5 minuti in attesa al 112 per un incendio. E se fosse stata un'emergenza personale?
Oggi pomeriggio dal mio balcone ho notato una grossa colonna di fumo provenire da un parco in zona. L'ho tenuta d'occhio per una decina di minuti e, vedendo che diventava sempre più grande, ho deciso di chiamare il 112.
Tra l'altro, dal mio lato non ho visto né sentito passare neanche un mezzo dei Vigili del Fuoco.
Il problema vero però è stata la chiamata: sono rimasto in linea per 5 minuti esatti ad ascoltare il nastro di attesa, senza mai riuscire a parlare con un operatore umano. Alla fine ho buttato giù. Il fumo ha continuato ad alzarsi e ha iniziato a ridursi solo qualche minuto dopo che avevo riagganciato (quindi immagino che i soccorsi siano entrati da un accesso diverso).
Per carità, per fortuna questa volta era "solo" un incendio di sterpaglie in lontananza.
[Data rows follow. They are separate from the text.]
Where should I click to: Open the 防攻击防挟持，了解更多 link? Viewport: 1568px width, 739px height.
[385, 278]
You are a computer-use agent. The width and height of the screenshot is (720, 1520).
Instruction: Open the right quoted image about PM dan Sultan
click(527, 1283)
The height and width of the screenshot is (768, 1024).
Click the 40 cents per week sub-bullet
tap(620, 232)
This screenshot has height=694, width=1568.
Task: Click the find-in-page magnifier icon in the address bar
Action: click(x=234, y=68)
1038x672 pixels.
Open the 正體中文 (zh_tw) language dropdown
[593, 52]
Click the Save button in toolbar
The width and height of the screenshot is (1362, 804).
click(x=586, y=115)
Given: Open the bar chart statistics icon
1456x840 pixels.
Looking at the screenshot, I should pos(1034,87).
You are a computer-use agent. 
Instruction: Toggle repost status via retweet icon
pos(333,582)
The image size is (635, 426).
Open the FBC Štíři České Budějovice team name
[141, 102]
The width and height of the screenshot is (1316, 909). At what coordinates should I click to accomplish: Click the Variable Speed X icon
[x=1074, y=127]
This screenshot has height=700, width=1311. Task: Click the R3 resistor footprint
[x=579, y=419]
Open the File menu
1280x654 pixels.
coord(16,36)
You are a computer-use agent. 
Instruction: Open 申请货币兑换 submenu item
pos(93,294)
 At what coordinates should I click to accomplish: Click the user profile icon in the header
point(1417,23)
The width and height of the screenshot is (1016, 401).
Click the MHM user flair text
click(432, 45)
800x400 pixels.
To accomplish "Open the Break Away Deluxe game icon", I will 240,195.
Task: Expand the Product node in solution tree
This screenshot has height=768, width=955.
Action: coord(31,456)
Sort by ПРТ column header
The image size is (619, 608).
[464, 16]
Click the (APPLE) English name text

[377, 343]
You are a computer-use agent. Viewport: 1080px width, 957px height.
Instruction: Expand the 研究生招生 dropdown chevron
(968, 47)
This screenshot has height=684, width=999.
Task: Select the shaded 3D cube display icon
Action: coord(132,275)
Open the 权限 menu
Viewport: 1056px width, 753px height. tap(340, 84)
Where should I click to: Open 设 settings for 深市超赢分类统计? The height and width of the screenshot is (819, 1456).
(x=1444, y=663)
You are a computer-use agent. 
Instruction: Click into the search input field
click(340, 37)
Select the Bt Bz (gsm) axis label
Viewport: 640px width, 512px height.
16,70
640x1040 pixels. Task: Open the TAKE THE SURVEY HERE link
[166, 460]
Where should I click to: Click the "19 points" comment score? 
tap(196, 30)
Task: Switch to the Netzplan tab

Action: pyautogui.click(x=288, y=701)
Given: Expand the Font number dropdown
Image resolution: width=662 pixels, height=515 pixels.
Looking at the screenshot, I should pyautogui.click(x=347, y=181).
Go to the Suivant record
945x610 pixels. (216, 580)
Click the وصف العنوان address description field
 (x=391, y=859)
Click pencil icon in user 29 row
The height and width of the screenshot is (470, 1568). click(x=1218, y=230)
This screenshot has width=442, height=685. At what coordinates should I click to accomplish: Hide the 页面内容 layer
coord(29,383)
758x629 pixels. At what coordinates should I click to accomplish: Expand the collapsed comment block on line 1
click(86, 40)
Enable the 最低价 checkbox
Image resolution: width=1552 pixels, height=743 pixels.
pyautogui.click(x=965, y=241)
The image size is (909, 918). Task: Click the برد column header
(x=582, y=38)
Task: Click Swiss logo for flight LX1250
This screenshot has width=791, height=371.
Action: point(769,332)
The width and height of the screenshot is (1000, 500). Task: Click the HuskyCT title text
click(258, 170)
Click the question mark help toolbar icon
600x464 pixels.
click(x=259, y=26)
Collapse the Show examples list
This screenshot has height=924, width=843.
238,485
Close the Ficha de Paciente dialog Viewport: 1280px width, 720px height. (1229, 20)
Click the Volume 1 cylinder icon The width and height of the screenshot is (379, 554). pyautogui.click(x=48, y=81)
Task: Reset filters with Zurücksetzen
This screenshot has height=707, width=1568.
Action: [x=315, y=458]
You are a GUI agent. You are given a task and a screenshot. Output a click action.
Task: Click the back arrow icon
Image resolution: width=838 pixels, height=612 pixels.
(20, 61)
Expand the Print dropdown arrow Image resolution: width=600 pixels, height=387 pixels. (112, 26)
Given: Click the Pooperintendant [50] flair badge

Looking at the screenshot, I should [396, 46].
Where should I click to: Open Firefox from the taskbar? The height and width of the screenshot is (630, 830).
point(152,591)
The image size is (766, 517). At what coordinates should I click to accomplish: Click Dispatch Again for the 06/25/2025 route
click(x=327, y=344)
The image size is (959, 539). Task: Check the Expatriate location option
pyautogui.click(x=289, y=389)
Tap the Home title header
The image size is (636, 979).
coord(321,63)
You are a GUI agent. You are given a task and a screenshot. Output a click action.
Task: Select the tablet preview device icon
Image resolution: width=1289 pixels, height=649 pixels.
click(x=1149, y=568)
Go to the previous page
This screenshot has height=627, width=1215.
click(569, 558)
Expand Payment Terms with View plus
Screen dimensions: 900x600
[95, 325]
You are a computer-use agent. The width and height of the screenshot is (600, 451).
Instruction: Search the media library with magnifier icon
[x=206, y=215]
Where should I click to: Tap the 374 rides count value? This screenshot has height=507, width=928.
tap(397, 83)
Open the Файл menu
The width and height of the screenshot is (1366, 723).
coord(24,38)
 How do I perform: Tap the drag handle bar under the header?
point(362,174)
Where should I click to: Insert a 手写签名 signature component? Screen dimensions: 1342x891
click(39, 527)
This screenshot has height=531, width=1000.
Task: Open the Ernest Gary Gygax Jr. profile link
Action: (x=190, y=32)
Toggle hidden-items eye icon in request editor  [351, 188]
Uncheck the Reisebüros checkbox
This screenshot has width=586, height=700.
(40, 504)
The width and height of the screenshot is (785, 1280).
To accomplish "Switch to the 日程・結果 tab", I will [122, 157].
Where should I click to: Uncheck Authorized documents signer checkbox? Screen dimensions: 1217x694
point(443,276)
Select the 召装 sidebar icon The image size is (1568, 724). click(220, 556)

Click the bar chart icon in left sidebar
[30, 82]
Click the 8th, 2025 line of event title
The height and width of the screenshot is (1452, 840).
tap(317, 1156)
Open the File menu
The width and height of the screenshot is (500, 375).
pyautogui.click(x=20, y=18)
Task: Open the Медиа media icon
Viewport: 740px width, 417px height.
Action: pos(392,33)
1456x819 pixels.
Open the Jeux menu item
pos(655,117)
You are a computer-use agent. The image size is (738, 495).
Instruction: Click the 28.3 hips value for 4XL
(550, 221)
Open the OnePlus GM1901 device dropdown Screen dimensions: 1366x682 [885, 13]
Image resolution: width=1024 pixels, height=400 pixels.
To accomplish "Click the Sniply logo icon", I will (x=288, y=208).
Ma questa cosa mi ha fatto salire un'ansia assurda: e se fosse stata un'emergenza personale? E se avessi avuto i ladri in casa, o qualcuno avesse avuto un malore grave?
Cinque minuti di attesa con il telefono all'orecchio in una situazione di vita o di morte sono un'infinità.
È successo anche a qualcun altro ultimamente? I centralini sono semplicemente al collasso per via degli incendi estivi o è la normalità per il 112 a Roma?